◆ What is needed ◆
The entries below need to be transcribed verbatim.

*** Task material Section Begins ***

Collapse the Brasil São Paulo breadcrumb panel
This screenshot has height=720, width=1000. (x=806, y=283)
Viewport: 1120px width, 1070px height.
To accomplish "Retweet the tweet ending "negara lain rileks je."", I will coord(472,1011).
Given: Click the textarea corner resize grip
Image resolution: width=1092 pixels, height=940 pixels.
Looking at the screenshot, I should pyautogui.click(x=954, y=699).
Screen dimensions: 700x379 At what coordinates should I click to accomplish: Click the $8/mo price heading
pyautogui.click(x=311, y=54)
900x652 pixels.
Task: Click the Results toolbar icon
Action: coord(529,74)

*** Task material Section Ends ***

◆ Solution to this problem ◆
Collapse the Brasil São Paulo breadcrumb panel
This screenshot has height=720, width=1000. (x=806, y=283)
Viewport: 1120px width, 1070px height.
To accomplish "Retweet the tweet ending "negara lain rileks je."", I will coord(472,1011).
Given: Click the textarea corner resize grip
Image resolution: width=1092 pixels, height=940 pixels.
Looking at the screenshot, I should pyautogui.click(x=954, y=699).
Screen dimensions: 700x379 At what coordinates should I click to accomplish: Click the $8/mo price heading
pyautogui.click(x=311, y=54)
900x652 pixels.
Task: Click the Results toolbar icon
Action: coord(529,74)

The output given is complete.